David Cowan uses the term “four poster” to describe the circle, and it is certainly a comfortable and restful place to spend a few hours in quietude, but I think there may have been possibly one more stone in there. I also think there were some around the outside of the tall inner circle, although it’s difficult to distinguish the detritus from the avenue of stones that leads down from the hill behind. Some of this is in place, but much of it has been either purloined and re-used or dumped in one corner of the site next to a wire fence.
I didn’t pay the dumped material much mind until I asked to find the transformer stone and was taken to a large flat rock that sat amidst the general smaller rubble. I was quite surprised that it was still linked into the main circle and was active, although being female/moon oriented the incoming energy felt like a low-level trickle whilst the sun was out. The link was to the two stones nearest the approach road (nearest in the picture above). These two circle stones dowsed for female qualities and were linked by the same kind of nemeton field as I found at Carnac in Brittany for the two mounds at the end of the Kermario field.
Apologies now to David for using an image from his books, but hopefully it will inspire you to go and take a look for yourself like it did me, and to determine for yourself what the purpose of these links between stone and sites may mean for the longevity, the power and the influence of these energies through the land. Here we see that David links Lundin Farm’s circle to others at the “Praying Hands of Mary” split stones near Loch Tay. My dowsing results indicate that the energy link is from the Praying Hands to the Lundin Farm circle. The energy comes in, but doesn’t go out again. Now I need to go back and test some of the others. What is the nature of their energy links to the central point? Does this bolster the idea that the ’surrounding’ connected circles were drawing energy towards the local constructions – in other words, several places benefited from having a storehouse for earth and radiant energies, much like having your own generator in the back garden! According to my findings (see answers to questions below) there is only energy coming into this circle, and not going back out. If there is a connection with other sites (and I agree there is) then Lundin Farm circle has a parasitical relationship with the energy circuit.
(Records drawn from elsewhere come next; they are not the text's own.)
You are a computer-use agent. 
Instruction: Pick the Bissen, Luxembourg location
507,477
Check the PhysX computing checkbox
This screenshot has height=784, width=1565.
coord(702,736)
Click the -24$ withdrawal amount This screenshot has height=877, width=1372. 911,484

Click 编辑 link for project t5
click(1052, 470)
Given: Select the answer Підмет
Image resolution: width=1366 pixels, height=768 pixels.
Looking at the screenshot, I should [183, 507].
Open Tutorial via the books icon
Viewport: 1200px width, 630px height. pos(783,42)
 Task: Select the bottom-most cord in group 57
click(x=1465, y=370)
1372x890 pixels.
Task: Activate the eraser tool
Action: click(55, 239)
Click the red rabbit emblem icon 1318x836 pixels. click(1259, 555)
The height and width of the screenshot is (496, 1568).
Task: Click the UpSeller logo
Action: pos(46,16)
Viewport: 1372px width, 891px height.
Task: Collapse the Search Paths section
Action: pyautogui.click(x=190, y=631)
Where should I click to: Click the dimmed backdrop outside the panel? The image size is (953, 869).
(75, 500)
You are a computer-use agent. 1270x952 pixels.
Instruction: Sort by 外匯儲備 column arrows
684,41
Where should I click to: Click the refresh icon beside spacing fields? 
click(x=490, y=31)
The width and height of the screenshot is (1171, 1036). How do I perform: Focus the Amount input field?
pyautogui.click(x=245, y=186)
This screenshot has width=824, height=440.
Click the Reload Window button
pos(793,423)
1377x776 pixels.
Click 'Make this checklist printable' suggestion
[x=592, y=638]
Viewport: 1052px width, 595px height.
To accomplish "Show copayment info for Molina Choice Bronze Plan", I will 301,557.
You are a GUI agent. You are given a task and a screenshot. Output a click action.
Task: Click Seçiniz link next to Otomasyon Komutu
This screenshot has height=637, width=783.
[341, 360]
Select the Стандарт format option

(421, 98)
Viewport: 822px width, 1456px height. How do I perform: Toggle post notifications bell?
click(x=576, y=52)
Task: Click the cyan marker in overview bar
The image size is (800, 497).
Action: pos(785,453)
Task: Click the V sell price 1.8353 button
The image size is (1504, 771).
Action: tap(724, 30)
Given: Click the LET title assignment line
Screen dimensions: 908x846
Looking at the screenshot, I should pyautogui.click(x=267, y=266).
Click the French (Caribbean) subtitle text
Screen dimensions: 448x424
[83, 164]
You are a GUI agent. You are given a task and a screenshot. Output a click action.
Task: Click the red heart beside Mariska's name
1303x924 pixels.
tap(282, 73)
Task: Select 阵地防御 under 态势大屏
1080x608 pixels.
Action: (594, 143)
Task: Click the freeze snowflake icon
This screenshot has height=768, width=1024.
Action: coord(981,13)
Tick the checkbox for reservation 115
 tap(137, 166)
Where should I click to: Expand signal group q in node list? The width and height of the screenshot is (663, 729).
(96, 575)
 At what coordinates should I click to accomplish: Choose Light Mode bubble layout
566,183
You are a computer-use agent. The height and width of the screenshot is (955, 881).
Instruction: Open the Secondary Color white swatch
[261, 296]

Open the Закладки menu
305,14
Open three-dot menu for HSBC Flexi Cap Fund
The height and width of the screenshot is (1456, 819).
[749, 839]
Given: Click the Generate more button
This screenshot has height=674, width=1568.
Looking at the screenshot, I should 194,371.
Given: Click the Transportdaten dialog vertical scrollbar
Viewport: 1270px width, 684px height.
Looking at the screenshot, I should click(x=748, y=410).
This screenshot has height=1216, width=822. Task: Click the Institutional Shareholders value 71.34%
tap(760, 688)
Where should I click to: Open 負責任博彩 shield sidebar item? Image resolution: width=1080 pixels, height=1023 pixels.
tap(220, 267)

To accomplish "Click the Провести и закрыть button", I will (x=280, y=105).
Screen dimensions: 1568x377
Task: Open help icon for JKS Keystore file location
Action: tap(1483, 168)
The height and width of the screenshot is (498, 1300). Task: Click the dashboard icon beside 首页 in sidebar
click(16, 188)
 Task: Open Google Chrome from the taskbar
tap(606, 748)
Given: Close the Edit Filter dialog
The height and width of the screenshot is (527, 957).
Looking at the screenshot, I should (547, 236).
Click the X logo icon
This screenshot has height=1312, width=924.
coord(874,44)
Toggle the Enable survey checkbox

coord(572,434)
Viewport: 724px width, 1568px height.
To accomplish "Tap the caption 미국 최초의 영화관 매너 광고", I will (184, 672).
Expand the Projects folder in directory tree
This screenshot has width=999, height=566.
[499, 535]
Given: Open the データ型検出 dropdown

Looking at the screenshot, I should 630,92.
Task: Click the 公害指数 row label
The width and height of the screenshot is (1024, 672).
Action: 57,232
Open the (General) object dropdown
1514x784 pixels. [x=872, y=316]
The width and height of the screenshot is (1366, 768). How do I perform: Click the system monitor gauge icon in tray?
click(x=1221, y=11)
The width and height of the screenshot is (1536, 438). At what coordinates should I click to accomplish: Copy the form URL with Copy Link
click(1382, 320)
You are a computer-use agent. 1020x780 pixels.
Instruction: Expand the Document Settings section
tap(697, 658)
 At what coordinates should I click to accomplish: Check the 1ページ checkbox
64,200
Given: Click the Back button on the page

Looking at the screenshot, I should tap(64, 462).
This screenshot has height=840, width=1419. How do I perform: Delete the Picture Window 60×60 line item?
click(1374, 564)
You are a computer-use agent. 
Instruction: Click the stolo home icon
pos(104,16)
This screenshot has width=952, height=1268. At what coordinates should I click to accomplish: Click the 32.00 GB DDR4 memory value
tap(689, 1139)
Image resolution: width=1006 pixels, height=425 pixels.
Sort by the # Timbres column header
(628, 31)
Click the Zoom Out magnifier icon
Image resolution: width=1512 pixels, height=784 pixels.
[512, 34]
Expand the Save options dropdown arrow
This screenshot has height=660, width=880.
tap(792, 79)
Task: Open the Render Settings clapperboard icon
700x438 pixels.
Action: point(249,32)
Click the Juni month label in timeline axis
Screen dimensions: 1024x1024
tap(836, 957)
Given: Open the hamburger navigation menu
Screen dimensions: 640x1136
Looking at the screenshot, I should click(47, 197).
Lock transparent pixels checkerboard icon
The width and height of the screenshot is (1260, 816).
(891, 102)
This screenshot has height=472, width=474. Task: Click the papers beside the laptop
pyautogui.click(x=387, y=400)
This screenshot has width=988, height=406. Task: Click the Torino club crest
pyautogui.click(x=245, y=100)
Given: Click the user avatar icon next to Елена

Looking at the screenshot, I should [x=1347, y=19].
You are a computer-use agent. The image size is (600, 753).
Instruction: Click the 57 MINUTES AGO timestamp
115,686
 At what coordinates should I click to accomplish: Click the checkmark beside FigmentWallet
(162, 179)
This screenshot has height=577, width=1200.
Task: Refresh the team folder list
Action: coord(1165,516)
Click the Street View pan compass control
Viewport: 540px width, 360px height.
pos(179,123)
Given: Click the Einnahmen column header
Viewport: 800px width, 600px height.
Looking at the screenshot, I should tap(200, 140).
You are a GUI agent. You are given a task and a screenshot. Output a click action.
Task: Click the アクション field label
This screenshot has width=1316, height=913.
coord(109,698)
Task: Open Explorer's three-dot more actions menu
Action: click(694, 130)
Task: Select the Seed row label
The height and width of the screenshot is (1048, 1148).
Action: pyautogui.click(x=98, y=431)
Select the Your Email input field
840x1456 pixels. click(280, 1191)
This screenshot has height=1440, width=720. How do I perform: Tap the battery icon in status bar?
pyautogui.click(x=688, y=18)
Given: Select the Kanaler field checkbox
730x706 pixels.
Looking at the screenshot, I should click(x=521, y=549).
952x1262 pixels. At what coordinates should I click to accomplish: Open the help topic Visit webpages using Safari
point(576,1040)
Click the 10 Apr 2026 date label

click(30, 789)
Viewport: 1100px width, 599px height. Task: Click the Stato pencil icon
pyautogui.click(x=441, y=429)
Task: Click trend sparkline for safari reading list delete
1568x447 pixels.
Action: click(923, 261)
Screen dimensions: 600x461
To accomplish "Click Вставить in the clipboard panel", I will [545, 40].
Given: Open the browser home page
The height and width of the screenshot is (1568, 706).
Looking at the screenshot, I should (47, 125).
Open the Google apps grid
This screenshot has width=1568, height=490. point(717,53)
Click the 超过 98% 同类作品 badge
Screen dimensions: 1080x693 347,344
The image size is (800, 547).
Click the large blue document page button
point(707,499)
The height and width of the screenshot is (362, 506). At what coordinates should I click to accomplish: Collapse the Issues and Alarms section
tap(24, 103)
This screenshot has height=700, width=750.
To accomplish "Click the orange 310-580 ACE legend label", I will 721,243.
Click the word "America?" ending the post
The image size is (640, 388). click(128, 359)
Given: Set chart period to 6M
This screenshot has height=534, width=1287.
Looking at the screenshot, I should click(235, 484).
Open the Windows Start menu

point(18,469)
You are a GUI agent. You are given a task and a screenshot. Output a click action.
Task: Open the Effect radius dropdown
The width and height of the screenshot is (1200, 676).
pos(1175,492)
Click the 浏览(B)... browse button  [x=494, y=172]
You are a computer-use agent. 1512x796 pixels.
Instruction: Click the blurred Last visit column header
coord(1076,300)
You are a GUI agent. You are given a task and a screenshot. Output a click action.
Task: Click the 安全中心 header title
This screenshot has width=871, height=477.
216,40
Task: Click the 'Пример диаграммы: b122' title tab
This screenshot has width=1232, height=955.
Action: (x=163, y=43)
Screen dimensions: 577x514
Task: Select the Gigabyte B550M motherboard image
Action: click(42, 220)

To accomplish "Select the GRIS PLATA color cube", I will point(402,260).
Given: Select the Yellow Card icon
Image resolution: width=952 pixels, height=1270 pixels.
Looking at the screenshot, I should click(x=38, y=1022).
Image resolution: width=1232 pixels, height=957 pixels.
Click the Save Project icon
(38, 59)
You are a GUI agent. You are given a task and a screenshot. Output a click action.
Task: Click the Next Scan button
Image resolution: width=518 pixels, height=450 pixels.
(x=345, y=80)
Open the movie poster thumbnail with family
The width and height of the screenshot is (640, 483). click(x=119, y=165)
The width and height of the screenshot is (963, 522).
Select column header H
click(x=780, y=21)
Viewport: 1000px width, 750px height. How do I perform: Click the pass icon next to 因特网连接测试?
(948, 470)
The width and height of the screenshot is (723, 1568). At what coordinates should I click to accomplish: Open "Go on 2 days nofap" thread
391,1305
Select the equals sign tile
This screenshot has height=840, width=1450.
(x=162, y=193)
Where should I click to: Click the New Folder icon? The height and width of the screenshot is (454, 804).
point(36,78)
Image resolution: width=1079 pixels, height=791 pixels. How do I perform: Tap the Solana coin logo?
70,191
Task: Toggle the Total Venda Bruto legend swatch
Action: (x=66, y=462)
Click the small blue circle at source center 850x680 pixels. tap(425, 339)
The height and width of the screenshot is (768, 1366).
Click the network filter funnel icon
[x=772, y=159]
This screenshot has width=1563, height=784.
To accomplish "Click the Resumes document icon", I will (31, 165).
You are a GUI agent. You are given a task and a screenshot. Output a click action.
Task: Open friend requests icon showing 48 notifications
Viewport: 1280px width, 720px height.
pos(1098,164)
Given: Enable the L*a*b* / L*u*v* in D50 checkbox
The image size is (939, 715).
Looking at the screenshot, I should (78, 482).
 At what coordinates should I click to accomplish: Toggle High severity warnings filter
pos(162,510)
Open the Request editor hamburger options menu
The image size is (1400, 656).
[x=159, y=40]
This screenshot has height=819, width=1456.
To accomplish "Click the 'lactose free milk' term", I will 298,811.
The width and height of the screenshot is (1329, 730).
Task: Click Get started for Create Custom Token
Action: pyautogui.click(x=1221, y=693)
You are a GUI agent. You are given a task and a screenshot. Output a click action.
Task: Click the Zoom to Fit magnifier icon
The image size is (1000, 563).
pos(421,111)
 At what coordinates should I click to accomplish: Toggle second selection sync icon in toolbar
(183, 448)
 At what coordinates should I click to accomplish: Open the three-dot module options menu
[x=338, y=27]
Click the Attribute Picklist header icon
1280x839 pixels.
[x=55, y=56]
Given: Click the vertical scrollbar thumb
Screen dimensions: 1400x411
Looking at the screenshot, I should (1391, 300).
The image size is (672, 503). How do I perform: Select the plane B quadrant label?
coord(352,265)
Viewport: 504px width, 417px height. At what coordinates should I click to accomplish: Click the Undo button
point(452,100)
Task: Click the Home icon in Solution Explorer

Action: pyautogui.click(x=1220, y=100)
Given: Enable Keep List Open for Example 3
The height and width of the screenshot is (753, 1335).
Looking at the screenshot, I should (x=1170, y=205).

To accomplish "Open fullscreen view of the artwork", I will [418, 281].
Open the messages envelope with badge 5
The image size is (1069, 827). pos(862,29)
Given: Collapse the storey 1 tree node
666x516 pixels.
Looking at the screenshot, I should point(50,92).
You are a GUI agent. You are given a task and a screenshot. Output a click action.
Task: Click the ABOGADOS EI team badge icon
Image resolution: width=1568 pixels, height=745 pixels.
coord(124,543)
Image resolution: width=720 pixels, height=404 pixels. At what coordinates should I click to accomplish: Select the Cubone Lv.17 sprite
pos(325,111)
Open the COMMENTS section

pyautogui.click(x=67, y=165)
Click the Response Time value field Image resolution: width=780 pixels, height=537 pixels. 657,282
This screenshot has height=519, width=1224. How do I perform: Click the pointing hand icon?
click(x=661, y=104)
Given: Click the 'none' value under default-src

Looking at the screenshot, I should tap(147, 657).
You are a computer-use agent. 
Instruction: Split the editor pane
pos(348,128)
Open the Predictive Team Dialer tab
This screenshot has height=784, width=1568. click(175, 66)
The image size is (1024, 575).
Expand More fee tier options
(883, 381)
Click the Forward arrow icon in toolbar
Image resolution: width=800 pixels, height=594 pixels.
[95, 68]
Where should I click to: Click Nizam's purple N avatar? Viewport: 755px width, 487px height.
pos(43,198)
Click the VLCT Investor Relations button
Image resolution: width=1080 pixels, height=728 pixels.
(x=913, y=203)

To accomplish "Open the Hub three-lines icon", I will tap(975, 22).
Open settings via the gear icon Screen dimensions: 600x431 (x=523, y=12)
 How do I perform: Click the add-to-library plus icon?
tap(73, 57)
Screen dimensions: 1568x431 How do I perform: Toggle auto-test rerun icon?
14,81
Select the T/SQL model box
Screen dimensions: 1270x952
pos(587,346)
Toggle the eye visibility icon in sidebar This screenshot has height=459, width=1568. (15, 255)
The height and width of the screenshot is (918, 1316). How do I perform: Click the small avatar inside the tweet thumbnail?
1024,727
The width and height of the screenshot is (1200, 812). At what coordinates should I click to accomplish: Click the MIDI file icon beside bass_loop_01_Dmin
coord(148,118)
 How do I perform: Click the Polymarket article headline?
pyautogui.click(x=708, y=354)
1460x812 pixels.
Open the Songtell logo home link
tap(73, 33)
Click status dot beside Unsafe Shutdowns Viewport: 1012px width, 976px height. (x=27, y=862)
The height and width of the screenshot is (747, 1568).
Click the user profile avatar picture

- Picture from David Cowan’s book “Ley Lines and Earth Energies“
The King Stone
This unassuming stone stands at the edge of an entrance to a field. There is such an entrance on the other side of the track too, so you could say it stands at a crossroads. In terms of its energy patterns I found that it was sites atop a geological fault. I also dowsed for the presence of water crossing that fault line, and I believe this effect is responsible for the energy that this King Stone is placed close to. The stone itself registers for the presence of male and female earth energies. So, next I dowsed for the energy coming up from the earth at this stone – it was female earth energy, as found at many other sites. So, where did the male energy come from?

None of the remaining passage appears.